Problem to work on :: Present the material below as a numbered list and leave out any blank lines.

Supplied records ::
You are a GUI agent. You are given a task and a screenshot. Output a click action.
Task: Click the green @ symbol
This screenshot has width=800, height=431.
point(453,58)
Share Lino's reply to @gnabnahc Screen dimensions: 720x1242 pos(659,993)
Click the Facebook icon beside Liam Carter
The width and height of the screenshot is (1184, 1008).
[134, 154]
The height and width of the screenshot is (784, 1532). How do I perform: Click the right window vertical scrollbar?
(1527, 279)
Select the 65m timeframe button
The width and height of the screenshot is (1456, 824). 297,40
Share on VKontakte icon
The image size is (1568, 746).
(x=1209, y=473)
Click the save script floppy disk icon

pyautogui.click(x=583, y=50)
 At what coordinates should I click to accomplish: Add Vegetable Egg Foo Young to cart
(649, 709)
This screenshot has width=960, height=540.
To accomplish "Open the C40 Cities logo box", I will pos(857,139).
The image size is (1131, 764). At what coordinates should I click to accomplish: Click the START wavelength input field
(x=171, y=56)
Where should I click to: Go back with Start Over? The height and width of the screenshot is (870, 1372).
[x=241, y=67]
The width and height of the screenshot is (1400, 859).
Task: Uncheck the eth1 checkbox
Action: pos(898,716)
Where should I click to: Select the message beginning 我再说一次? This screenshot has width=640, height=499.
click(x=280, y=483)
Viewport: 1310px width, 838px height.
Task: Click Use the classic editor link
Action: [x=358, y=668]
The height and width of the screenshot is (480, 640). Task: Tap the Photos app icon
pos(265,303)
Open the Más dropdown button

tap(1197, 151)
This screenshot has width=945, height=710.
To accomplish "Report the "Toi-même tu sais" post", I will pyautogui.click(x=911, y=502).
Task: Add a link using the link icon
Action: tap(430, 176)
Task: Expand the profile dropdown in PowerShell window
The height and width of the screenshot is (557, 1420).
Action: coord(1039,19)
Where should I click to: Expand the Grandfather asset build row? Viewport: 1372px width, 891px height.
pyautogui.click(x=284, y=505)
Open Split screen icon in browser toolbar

Answer to this problem ::
1. You are a GUI agent. You are given a task and a screenshot. Output a click action.
2. Task: Click the green @ symbol
3. This screenshot has width=800, height=431.
4. point(453,58)
5. Share Lino's reply to @gnabnahc Screen dimensions: 720x1242 pos(659,993)
6. Click the Facebook icon beside Liam Carter
7. The width and height of the screenshot is (1184, 1008).
8. [134, 154]
9. The height and width of the screenshot is (784, 1532). How do I perform: Click the right window vertical scrollbar?
10. (1527, 279)
11. Select the 65m timeframe button
12. The width and height of the screenshot is (1456, 824). 297,40
13. Share on VKontakte icon
14. The image size is (1568, 746).
15. (x=1209, y=473)
16. Click the save script floppy disk icon
17. pyautogui.click(x=583, y=50)
18.  At what coordinates should I click to accomplish: Add Vegetable Egg Foo Young to cart
19. (649, 709)
20. This screenshot has width=960, height=540.
21. To accomplish "Open the C40 Cities logo box", I will pos(857,139).
22. The image size is (1131, 764). At what coordinates should I click to accomplish: Click the START wavelength input field
23. (x=171, y=56)
24. Where should I click to: Go back with Start Over? The height and width of the screenshot is (870, 1372).
25. [x=241, y=67]
26. The width and height of the screenshot is (1400, 859).
27. Task: Uncheck the eth1 checkbox
28. Action: pos(898,716)
29. Where should I click to: Select the message beginning 我再说一次? This screenshot has width=640, height=499.
30. click(x=280, y=483)
31. Viewport: 1310px width, 838px height.
32. Task: Click Use the classic editor link
33. Action: [x=358, y=668]
34. The height and width of the screenshot is (480, 640). Task: Tap the Photos app icon
35. pos(265,303)
36. Open the Más dropdown button
37. tap(1197, 151)
38. This screenshot has width=945, height=710.
39. To accomplish "Report the "Toi-même tu sais" post", I will pyautogui.click(x=911, y=502).
40. Task: Add a link using the link icon
41. Action: tap(430, 176)
42. Task: Expand the profile dropdown in PowerShell window
43. The height and width of the screenshot is (557, 1420).
44. Action: coord(1039,19)
45. Where should I click to: Expand the Grandfather asset build row? Viewport: 1372px width, 891px height.
46. pyautogui.click(x=284, y=505)
47. Open Split screen icon in browser toolbar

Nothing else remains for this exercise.